Re: Possible deadlock detected in Linux 6.2.0 in dm_get_inactive_table (dm-ioctl.c)

From: Mike Snitzer
Date: Mon Apr 17 2023 - 12:21:08 EST


On Mon, Apr 17 2023 at 1:08P -0400,
Zheng Zhang <zheng.zhang@xxxxxxxxxxxxx> wrote:

> Alasdir, Mike, and to whom it may concern:
>
> Hello! We have found a bug in the Linux kernel version 6.2.0 by syzkaller
> with our own templates.
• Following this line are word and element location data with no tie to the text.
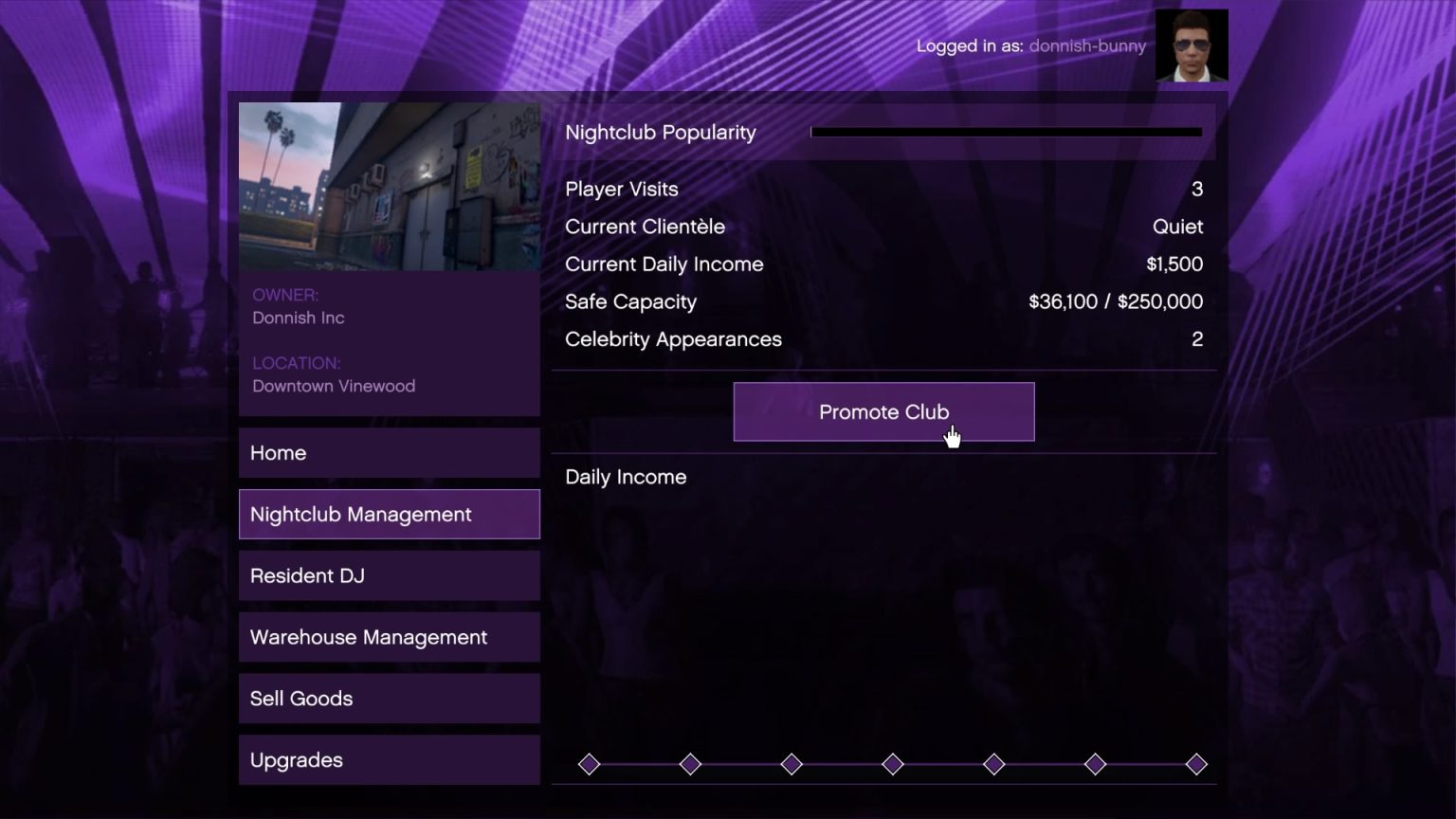Select Home in the sidebar menu
Image resolution: width=1456 pixels, height=819 pixels.
pos(389,452)
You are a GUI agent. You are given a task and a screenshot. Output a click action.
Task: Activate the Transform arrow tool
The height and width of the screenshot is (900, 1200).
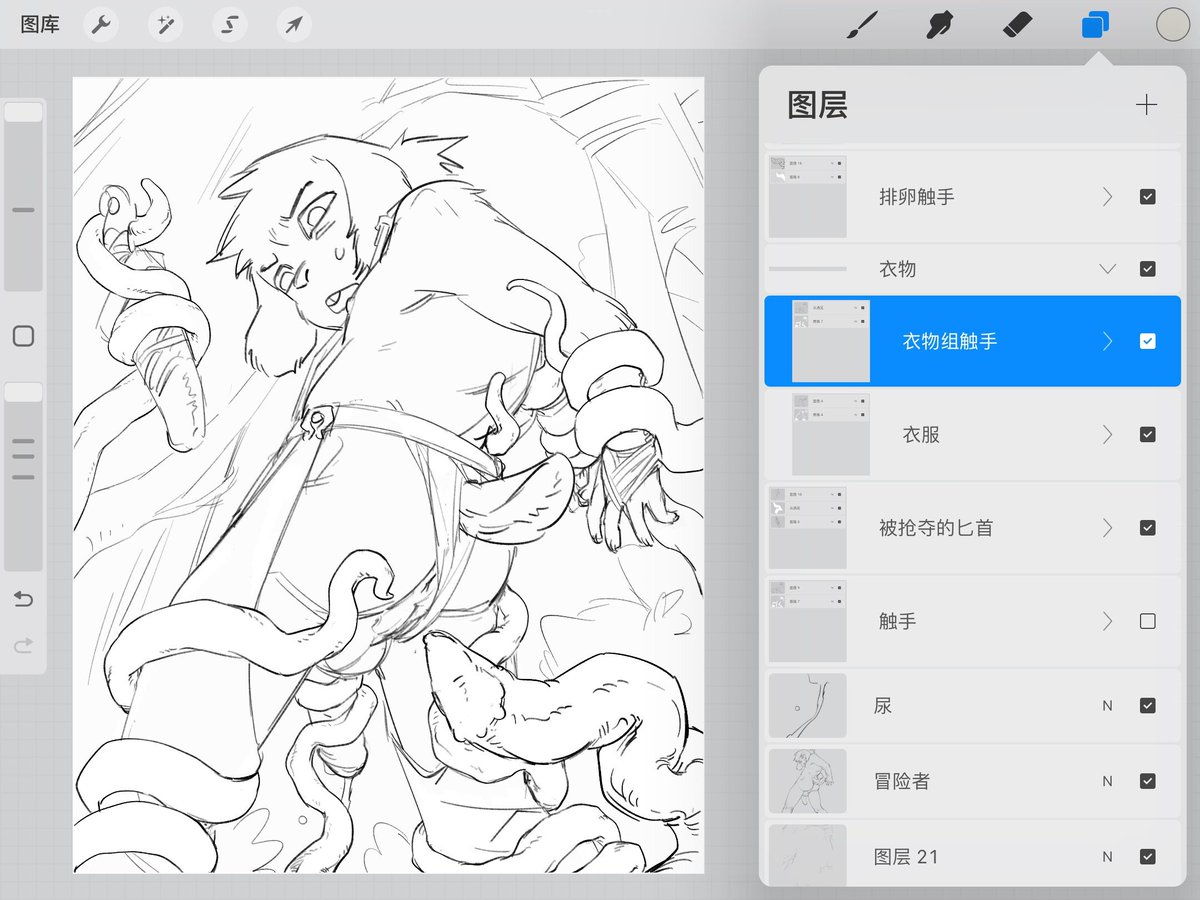(x=294, y=25)
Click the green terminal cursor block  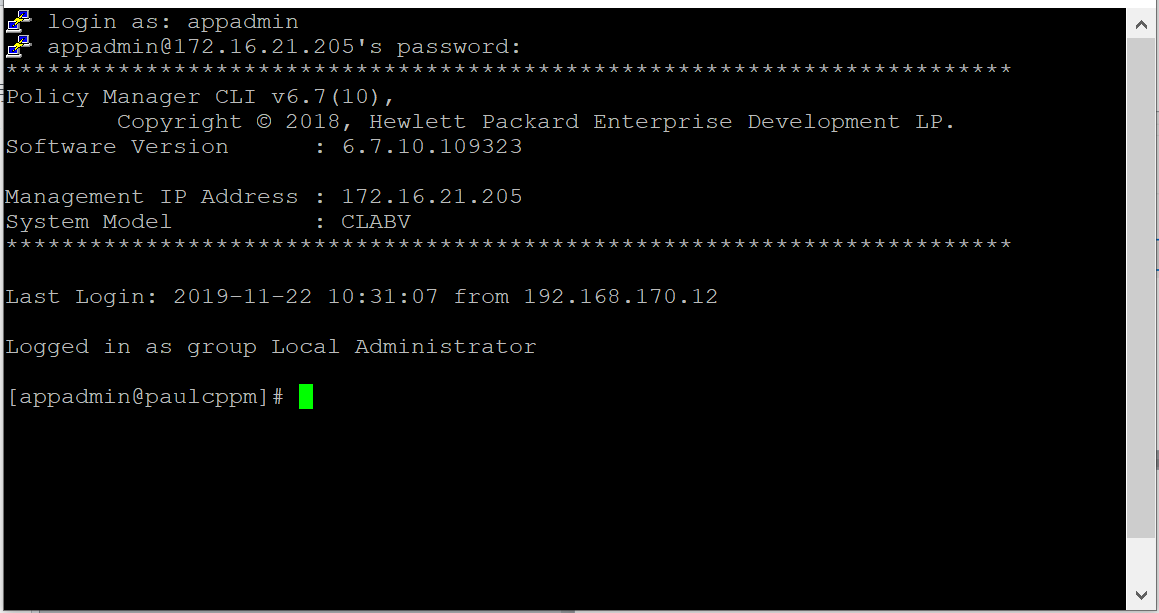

The bug causes a possible recursive locking
> scenario, resulting in a deadlock.
> The key trace is as follows (the complete trace is in the attached report
> file):
>
> down_read+0x9d/0x450 kernel/locking/rwsem.c:1509
>
> dm_get_inactive_table+0x2b/0xc0 drivers/md/dm-ioctl.c:773
>
> __dev_status+0x4fd/0x7c0 drivers/md/dm-ioctl.c:844
> table_clear+0x197/0x280 drivers/md/dm-ioctl.c:1537
>
> In table_clear, it acquires a *write lock*
> https://elixir.bootlin.com/linux/v6.2/source/drivers/md/dm-ioctl.c#L1520
> down_write(&_hash_lock);
>
> Then before the lock is released at L1539, there is a path shown above:
> table_clear -> __dev_status -> dm_get_inactive_table -> down_read
> https://elixir.bootlin.com/linux/v6.2/source/drivers/md/dm-ioctl.c#L773
> down_read(&_hash_lock);
> It tries to acquire* the same read lock* again, resulting in the deadlock
> problem
>
> Attached is the report, log, and reproducers generated by syzkaller
> Please let me know if there is any additional information that I can
> provide to help debug this issue.
> Thanks!

Thanks for the report, I've staged this fix:

From: Mike Snitzer <snitzer@xxxxxxxxxx>
Subject: [PATCH] dm ioctl: fix nested locking in table_clear() to remove
deadlock concern

syzkaller found the following problematic rwsem locking (with write
lock already held):

down_read+0x9d/0x450 kernel/locking/rwsem.c:1509
dm_get_inactive_table+0x2b/0xc0 drivers/md/dm-ioctl.c:773
__dev_status+0x4fd/0x7c0 drivers/md/dm-ioctl.c:844
table_clear+0x197/0x280 drivers/md/dm-ioctl.c:1537

In table_clear, it first acquires a write lock
https://elixir.bootlin.com/linux/v6.2/source/drivers/md/dm-ioctl.c#L1520
down_write(&_hash_lock);

Then before the lock is released at L1539, there is a path shown above:
table_clear -> __dev_status -> dm_get_inactive_table -> down_read
https://elixir.bootlin.com/linux/v6.2/source/drivers/md/dm-ioctl.c#L773
down_read(&_hash_lock);

It tries to acquire the same read lock again, resulting in the deadlock
problem.

Fix this by moving table_clear()'s __dev_status() call to after its
up_write(&_hash_lock);

Cc: stable@xxxxxxxxxxxxxxx
Reported-by: Zheng Zhang <zheng.zhang@xxxxxxxxxxxxx>
Signed-off-by: Mike Snitzer <snitzer@xxxxxxxxxx>
---
drivers/md/dm-ioctl.c | 7 ++++---
1 file changed, 4 insertions(+), 3 deletions(-)

diff --git a/drivers/md/dm-ioctl.c b/drivers/md/dm-ioctl.c
index 50a1259294d1..7d5c9c582ed2 100644
--- a/drivers/md/dm-ioctl.c
+++ b/drivers/md/dm-ioctl.c
@@ -1556,11 +1556,12 @@ static int table_clear(struct file *filp, struct dm_ioctl *param, size_t param_s
has_new_map = true;
}

- param->flags &= ~DM_INACTIVE_PRESENT_FLAG;
-
- __dev_status(hc->md, param);
md = hc->md;
up_write(&_hash_lock);
+
+ param->flags &= ~DM_INACTIVE_PRESENT_FLAG;
+ __dev_status(md, param);
+
if (old_map) {
dm_sync_table(md);
dm_table_destroy(old_map);
--
2.40.0